+++ PROVIDED DATA +++
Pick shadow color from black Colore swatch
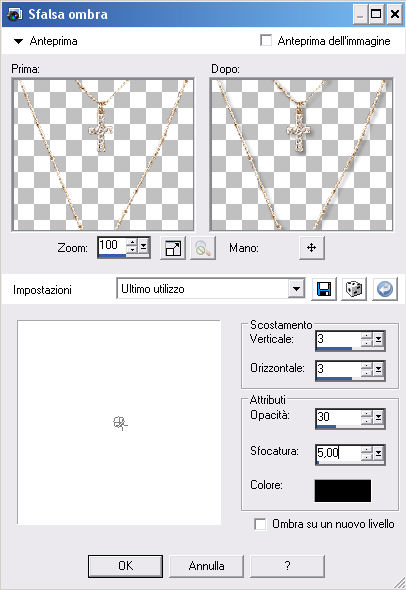The height and width of the screenshot is (590, 406). pyautogui.click(x=343, y=491)
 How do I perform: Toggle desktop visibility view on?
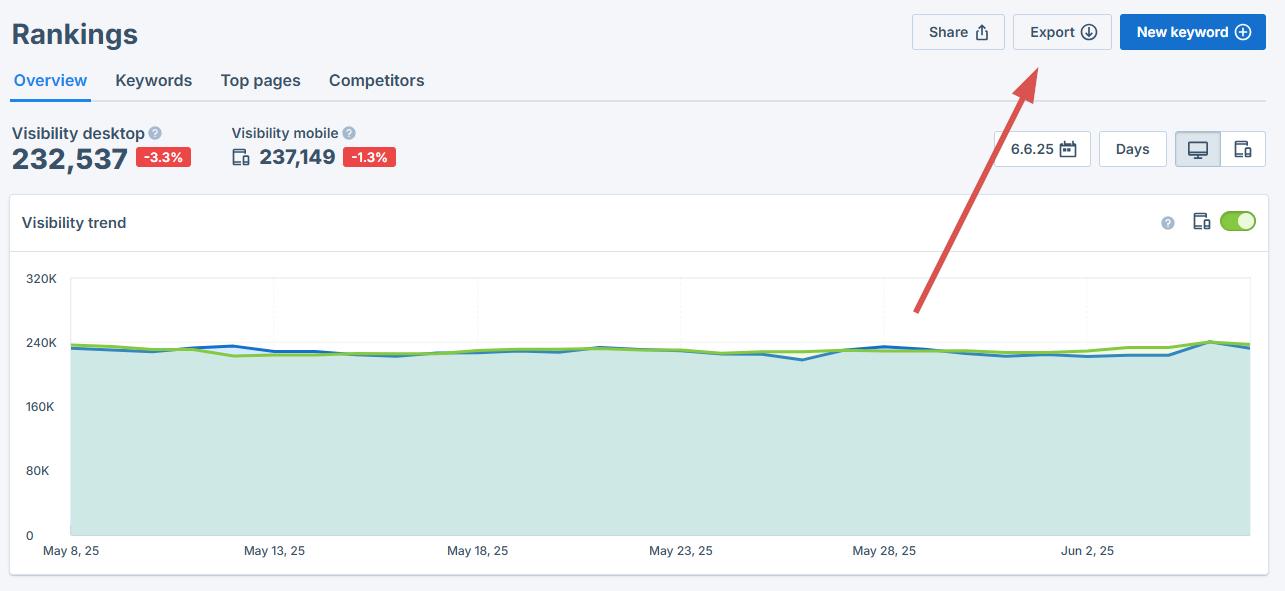click(1197, 148)
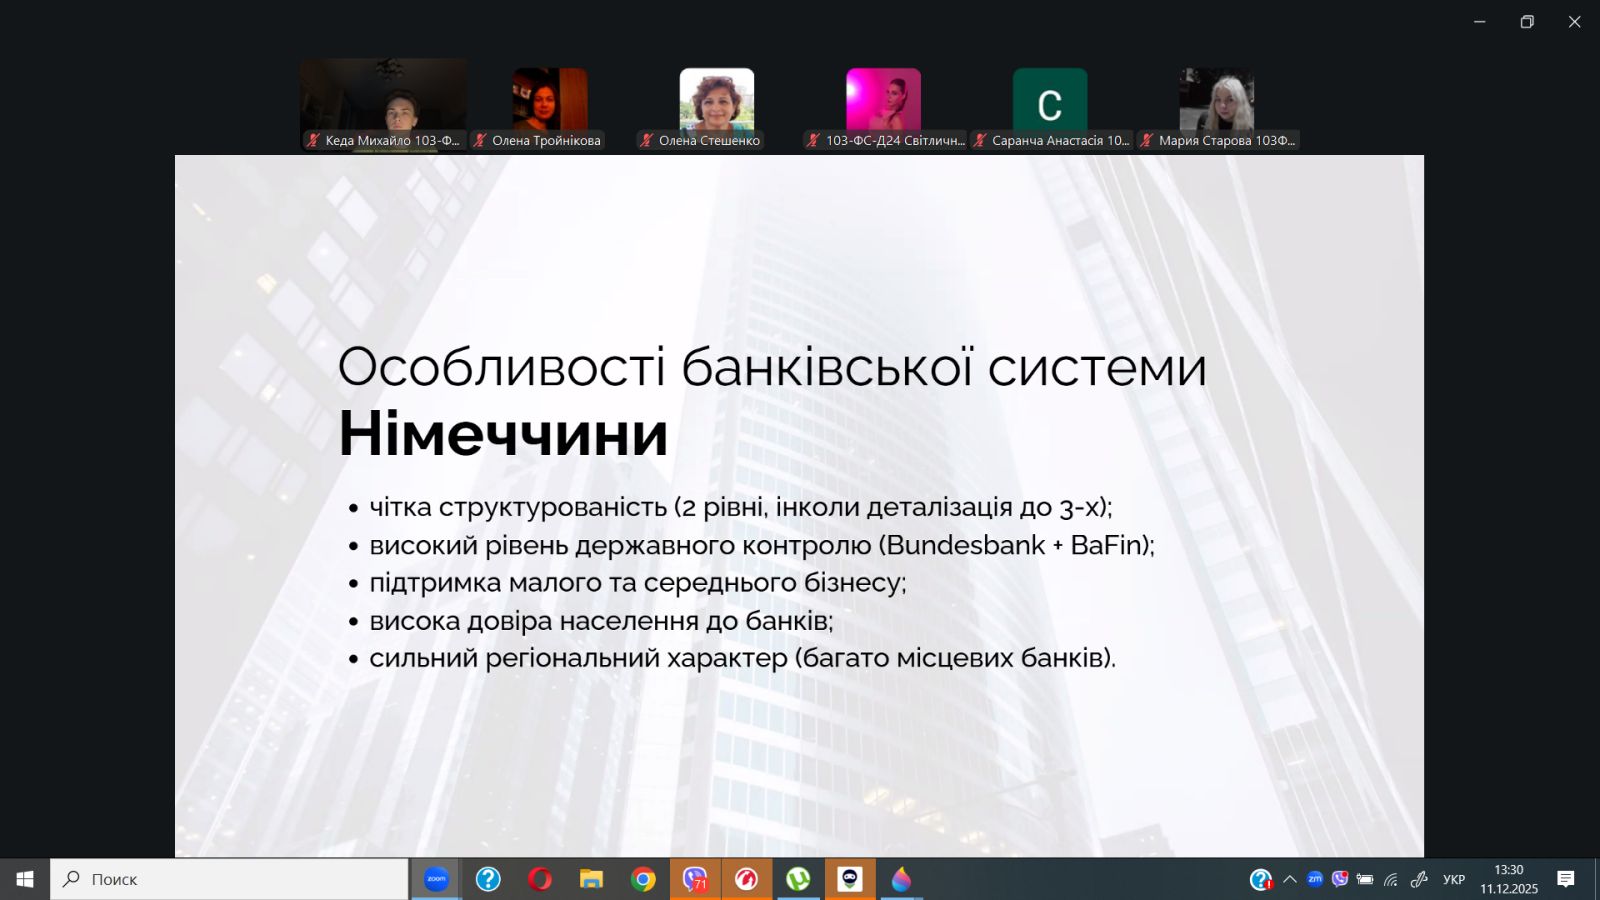Click the Zoom icon in the system tray
Viewport: 1600px width, 900px height.
coord(1315,879)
+++
BRIEF :: Give the data above again, exactly, with every picture removed.

REPLY ::
Pick shadow color from black Colore swatch
The height and width of the screenshot is (590, 406). pyautogui.click(x=343, y=491)
 How do I perform: Toggle desktop visibility view on?
click(1197, 148)
Click the Zoom icon in the system tray
Viewport: 1600px width, 900px height.
coord(1315,879)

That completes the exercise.